Start of Data records
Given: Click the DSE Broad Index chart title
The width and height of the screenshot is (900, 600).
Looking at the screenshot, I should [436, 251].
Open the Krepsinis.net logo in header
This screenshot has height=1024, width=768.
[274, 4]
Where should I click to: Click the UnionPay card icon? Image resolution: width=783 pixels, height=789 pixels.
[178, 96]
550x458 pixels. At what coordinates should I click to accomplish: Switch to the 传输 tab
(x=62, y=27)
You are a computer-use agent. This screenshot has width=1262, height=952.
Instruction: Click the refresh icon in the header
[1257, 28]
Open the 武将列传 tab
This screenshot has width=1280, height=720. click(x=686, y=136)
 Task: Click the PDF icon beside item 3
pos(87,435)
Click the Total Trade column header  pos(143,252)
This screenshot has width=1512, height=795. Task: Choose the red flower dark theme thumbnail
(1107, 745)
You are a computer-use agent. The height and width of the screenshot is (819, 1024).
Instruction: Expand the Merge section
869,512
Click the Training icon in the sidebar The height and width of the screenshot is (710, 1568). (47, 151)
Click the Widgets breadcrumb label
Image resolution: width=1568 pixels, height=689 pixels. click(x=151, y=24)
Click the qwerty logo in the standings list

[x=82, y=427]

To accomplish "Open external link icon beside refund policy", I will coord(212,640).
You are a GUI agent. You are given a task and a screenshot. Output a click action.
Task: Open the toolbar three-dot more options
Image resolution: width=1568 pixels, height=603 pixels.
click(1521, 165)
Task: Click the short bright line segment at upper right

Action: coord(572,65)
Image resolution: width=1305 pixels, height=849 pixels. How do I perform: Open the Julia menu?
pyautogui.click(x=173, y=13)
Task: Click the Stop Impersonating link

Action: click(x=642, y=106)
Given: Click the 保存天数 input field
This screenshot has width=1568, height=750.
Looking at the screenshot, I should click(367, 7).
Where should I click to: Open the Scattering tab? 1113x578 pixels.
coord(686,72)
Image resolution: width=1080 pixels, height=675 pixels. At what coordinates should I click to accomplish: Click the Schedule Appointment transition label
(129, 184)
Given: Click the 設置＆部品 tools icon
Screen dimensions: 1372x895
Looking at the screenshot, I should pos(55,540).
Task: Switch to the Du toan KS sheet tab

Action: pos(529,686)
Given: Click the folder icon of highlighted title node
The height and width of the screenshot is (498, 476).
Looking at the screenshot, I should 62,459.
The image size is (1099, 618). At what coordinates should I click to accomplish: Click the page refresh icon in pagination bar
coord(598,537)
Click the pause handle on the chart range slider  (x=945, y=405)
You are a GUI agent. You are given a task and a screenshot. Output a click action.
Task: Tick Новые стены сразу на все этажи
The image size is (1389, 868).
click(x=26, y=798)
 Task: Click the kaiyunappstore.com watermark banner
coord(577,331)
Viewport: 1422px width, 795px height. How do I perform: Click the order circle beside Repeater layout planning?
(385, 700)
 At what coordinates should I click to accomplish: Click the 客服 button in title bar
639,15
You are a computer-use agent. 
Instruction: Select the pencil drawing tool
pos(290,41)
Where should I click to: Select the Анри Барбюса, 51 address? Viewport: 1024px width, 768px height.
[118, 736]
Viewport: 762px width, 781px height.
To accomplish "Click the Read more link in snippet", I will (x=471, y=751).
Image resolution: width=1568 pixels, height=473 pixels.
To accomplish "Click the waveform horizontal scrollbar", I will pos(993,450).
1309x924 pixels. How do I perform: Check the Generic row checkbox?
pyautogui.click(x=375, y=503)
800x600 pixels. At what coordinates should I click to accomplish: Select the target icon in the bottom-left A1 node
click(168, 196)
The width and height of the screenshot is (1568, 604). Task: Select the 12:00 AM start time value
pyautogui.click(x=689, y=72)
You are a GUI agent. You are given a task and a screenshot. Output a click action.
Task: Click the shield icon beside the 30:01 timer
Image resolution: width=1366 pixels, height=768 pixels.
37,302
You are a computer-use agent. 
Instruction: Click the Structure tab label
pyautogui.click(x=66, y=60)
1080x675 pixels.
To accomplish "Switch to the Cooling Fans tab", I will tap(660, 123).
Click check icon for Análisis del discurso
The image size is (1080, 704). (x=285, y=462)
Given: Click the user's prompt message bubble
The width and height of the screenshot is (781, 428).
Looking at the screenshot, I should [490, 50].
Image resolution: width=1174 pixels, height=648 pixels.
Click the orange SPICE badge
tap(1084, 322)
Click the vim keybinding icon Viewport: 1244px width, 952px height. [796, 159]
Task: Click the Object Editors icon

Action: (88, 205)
End of Data records
Above are the entries; return each one exactly.

Given: Click the DSE Broad Index chart title
The width and height of the screenshot is (900, 600).
Looking at the screenshot, I should [436, 251].
Open the Krepsinis.net logo in header
This screenshot has height=1024, width=768.
[274, 4]
Where should I click to: Click the UnionPay card icon? Image resolution: width=783 pixels, height=789 pixels.
[178, 96]
550x458 pixels. At what coordinates should I click to accomplish: Switch to the 传输 tab
(x=62, y=27)
You are a computer-use agent. This screenshot has width=1262, height=952.
Instruction: Click the refresh icon in the header
[1257, 28]
Open the 武将列传 tab
This screenshot has width=1280, height=720. click(x=686, y=136)
 Task: Click the PDF icon beside item 3
pos(87,435)
Click the Total Trade column header  pos(143,252)
This screenshot has width=1512, height=795. Task: Choose the red flower dark theme thumbnail
(1107, 745)
You are a computer-use agent. The height and width of the screenshot is (819, 1024).
Instruction: Expand the Merge section
869,512
Click the Training icon in the sidebar The height and width of the screenshot is (710, 1568). (47, 151)
Click the Widgets breadcrumb label
Image resolution: width=1568 pixels, height=689 pixels. click(x=151, y=24)
Click the qwerty logo in the standings list

[x=82, y=427]

To accomplish "Open external link icon beside refund policy", I will coord(212,640).
You are a GUI agent. You are given a task and a screenshot. Output a click action.
Task: Open the toolbar three-dot more options
Image resolution: width=1568 pixels, height=603 pixels.
click(1521, 165)
Task: Click the short bright line segment at upper right

Action: coord(572,65)
Image resolution: width=1305 pixels, height=849 pixels. How do I perform: Open the Julia menu?
pyautogui.click(x=173, y=13)
Task: Click the Stop Impersonating link

Action: click(x=642, y=106)
Given: Click the 保存天数 input field
This screenshot has width=1568, height=750.
Looking at the screenshot, I should click(367, 7).
Where should I click to: Open the Scattering tab? 1113x578 pixels.
coord(686,72)
Image resolution: width=1080 pixels, height=675 pixels. At what coordinates should I click to accomplish: Click the Schedule Appointment transition label
(129, 184)
Given: Click the 設置＆部品 tools icon
Screen dimensions: 1372x895
Looking at the screenshot, I should pos(55,540).
Task: Switch to the Du toan KS sheet tab

Action: pos(529,686)
Given: Click the folder icon of highlighted title node
The height and width of the screenshot is (498, 476).
Looking at the screenshot, I should 62,459.
The image size is (1099, 618). At what coordinates should I click to accomplish: Click the page refresh icon in pagination bar
coord(598,537)
Click the pause handle on the chart range slider  (x=945, y=405)
You are a GUI agent. You are given a task and a screenshot. Output a click action.
Task: Tick Новые стены сразу на все этажи
The image size is (1389, 868).
click(x=26, y=798)
 Task: Click the kaiyunappstore.com watermark banner
coord(577,331)
Viewport: 1422px width, 795px height. How do I perform: Click the order circle beside Repeater layout planning?
(385, 700)
 At what coordinates should I click to accomplish: Click the 客服 button in title bar
639,15
You are a computer-use agent. 
Instruction: Select the pencil drawing tool
pos(290,41)
Where should I click to: Select the Анри Барбюса, 51 address? Viewport: 1024px width, 768px height.
[118, 736]
Viewport: 762px width, 781px height.
To accomplish "Click the Read more link in snippet", I will (x=471, y=751).
Image resolution: width=1568 pixels, height=473 pixels.
To accomplish "Click the waveform horizontal scrollbar", I will pos(993,450).
1309x924 pixels. How do I perform: Check the Generic row checkbox?
pyautogui.click(x=375, y=503)
800x600 pixels. At what coordinates should I click to accomplish: Select the target icon in the bottom-left A1 node
click(168, 196)
The width and height of the screenshot is (1568, 604). Task: Select the 12:00 AM start time value
pyautogui.click(x=689, y=72)
You are a GUI agent. You are given a task and a screenshot. Output a click action.
Task: Click the shield icon beside the 30:01 timer
Image resolution: width=1366 pixels, height=768 pixels.
37,302
You are a computer-use agent. 
Instruction: Click the Structure tab label
pyautogui.click(x=66, y=60)
1080x675 pixels.
To accomplish "Switch to the Cooling Fans tab", I will tap(660, 123).
Click check icon for Análisis del discurso
The image size is (1080, 704). (x=285, y=462)
Given: Click the user's prompt message bubble
The width and height of the screenshot is (781, 428).
Looking at the screenshot, I should [490, 50].
Image resolution: width=1174 pixels, height=648 pixels.
Click the orange SPICE badge
tap(1084, 322)
Click the vim keybinding icon Viewport: 1244px width, 952px height. [796, 159]
Task: Click the Object Editors icon

Action: (88, 205)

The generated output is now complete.